Retour Du Cimetière: Traditionnellement, ce petit rituel par lequel les participants à la cérémonie se défont de l’impureté liée au contact de la mort et se séparant de l’esprit du défunt s’effectuait avec de l’eau chaude, à laquelle on prêtait le pouvoir de traiter l’impureté, mais ce ne semble plus nécessairement être le cas. Le sens premier du rituel, qui se présentait comme un petit rite de séparation, n’est d’ailleurs plus nécessairement connu, mais la justification par la coutume se suffit souvent à elle-même. Il n’empêche que certaines personnes veillent actuellement encore à ne pas toucher la terre du cimetière, de crainte d’emporter quelque chose du mort avec elles. Une personne de la famille du défunt prend la parole devant l’assistance pour faire un petit discours et annoncer les dispositions prises pour la suite du deuil. Un repas et des boissons sont offerts aux participants, repas qui peut aussi aider les deuilleurs éprouvés à décompresser et se remettre.
La levée de deuil
Le deuil (Kuzambarisha Kiriyo): Le deuil proprement dit durant lequel les proches endeuillés reçoivent les visites de voisins, d’amis ou de parents plus éloignés ne dure le plus souvent que trois ou quatre jours, c'est-à-dire qu’il ne se prolonge qu’un ou deux jours après l’enterrement. La levée de deuil implique généralement aujourd’hui qu’on invite une dernière fois les personnes impliquées dans le deuil à venir partager un repas et une veillée de chants (et de dances). Un groupe d’animation dit Kalindula peut être convié ou se proposer pour animer la veillée, durant laquelle ils déclinent un répertoire de chansons où s’entremêlent la mémoire urbaine, la critique sociale et un humour parfois féroce. La soirée peut aussi être animées par une chorale religieuse, se dérouler plus simplement au son d’un radiocassette, ou être animée par les jeunes du quartier.
Et après ce deuil, le lendemain ne concerne que les membres de la famille. Et par la même occasion on proclame la levée de deuil et la page est tournée pour tout le monde et les gens oublient ce qui s’est passé. Travail pratique effectué dans le cadre du cours d’anthropologie culturelle de deuxième Graduat Sciences de l’Information et de la Communication de la Faculté des Lettres et Sciences Humaines à l’Université de Lubumbashi.

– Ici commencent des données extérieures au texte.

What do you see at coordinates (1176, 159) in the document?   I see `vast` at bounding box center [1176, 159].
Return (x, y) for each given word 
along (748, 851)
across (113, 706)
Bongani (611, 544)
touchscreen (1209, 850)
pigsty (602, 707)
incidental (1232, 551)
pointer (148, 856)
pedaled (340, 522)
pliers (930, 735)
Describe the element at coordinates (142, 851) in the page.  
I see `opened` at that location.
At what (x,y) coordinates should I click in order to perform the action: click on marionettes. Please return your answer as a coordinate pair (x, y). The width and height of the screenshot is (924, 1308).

Par NSENGA MPIANA Trésor di Mgr THESA
[1] NORET,J., Le deuil dans l’histoire de l’anthropologie, Lubumbashi, s.e., 2002, p. 29.

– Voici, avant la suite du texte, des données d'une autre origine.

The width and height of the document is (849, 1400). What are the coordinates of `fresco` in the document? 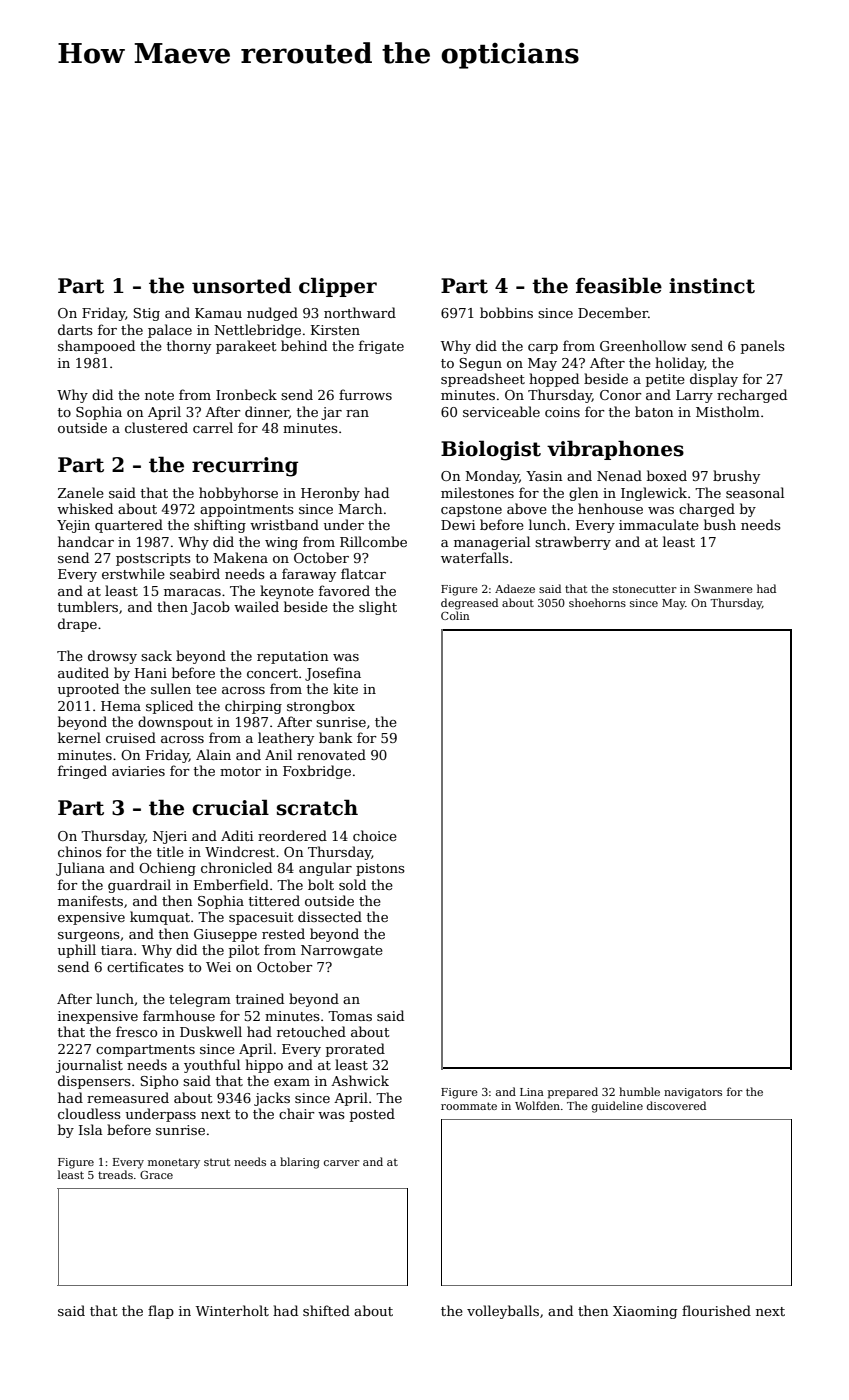 It's located at (136, 1031).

[2] En ce sens qu’elle doit obéir à une certaine standardisation dotée d’une portée morale pour un développement de cette définition minimale, d’inspiration goffmanienne, du rituel, voir Javeau C, Prendre le futile au sérieux. Microsociologie des rituels de la vie courante, 1998. Cité par Joël NARET, Deuil et prise en charge de la mort à Lubumbashi, Lubumbashi, se, 2002, p. 33.
[3] STRAUSS, A., La trame de la négociation. Sociologie qualitative et interactionnisme, textes réunis et présentés par I. Baszanger, Paris, L’Harmattan, 1992.
[4] Action de persuader ;le fait d’être persuadé.
[5] Violence exercée contre quelqu’un ; entrave à la liberté d’action.